- Michael MulgrewUFT President
Teachers Demand UFT Reject Bloomberg's New Testing Regime
On May 23, 2011, the New York Times in a front page article reported that the Bloomberg administration had contracted to have tests developed that would add up to eight standardized tests per year for high school students on top of the Regents and a number of tests per year for elementary and middle school students. The tests sole purpose would be to evaluate teachers. This Bloomberg Administration initiative comes from the United Federation of Teachers (UFT) agreement a year ago to allow up to 20 percent of a teacher's evaluation to be based on standardized tests of the children they teach.
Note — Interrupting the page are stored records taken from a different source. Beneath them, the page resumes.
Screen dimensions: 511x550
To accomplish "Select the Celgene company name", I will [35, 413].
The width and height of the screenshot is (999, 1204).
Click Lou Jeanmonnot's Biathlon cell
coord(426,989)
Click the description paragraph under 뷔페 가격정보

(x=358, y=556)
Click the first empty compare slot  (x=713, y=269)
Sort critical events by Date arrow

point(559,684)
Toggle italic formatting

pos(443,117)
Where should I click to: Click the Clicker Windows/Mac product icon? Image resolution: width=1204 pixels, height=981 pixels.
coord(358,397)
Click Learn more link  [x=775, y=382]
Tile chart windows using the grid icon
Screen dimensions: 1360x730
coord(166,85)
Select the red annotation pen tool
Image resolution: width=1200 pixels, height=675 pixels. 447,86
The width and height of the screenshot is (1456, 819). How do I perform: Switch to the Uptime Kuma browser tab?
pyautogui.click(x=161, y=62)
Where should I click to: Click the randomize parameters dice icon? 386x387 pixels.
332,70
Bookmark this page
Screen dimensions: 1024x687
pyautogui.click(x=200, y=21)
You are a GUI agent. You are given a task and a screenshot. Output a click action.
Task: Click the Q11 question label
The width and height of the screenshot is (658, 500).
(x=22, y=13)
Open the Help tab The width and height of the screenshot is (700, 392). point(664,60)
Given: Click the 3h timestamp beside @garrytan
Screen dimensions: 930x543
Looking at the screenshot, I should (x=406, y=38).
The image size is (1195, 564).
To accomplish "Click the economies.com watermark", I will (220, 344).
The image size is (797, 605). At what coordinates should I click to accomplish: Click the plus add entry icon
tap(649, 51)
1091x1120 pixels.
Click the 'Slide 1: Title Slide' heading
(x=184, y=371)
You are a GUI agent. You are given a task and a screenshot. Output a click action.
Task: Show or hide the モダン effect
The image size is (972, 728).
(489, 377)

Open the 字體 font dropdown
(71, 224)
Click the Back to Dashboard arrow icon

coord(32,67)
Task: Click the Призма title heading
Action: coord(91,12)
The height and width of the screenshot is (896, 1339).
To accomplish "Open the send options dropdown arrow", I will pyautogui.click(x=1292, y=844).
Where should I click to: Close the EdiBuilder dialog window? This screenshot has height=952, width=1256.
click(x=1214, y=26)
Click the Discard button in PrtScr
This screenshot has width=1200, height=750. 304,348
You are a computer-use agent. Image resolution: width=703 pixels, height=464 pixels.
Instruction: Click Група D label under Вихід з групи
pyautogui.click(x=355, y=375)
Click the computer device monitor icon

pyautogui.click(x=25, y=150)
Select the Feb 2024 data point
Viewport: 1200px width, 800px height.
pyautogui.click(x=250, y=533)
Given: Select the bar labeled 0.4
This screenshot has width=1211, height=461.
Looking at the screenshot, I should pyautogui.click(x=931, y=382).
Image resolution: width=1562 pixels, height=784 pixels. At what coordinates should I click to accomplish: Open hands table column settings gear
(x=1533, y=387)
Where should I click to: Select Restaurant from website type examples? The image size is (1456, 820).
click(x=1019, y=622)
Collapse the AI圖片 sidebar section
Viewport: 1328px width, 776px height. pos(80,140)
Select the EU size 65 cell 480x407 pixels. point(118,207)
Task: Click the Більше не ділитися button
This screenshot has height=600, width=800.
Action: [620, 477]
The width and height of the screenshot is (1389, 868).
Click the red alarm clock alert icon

However, per the agreement, the UFT has the right to reject any testing regime. We teachers, members of the UFT, demand the UFT reject this new testing regime as harmful to the students and incapable of producing any accurate measure of teacher efficacy.
- UFT President
We, members of the United Federation of Teachers, demand our union leadership reject the testing regime that New York City is creating which will impose, according to the New York Times of 5/23/11, up to eight additional standardized tests on high school students per year as well as additional tests for elementary and middle school students.
We further demand that any testing regime for students created by New York City for the purpose of teacher evaluation be brought before the UFT membership for a vote prior to the UFT leadership either rejecting or accepting any such testing regime.
We make these demands because:
--unnecessary testing harms children;
--the testing contemplated cannot reflect a teacher's efficacy according to multiple reputable experts and studies; and
--democracy cries out for our voice to be heard before our union speaks in our name.
We want no more mistakes like that in which the UFT agreed to link 20 percent of our evaluations to tests that cannot do what they purport to do and that will be used as bludgeons against us while placing ridiculous burdens on innocent students and straining public education to the breaking point.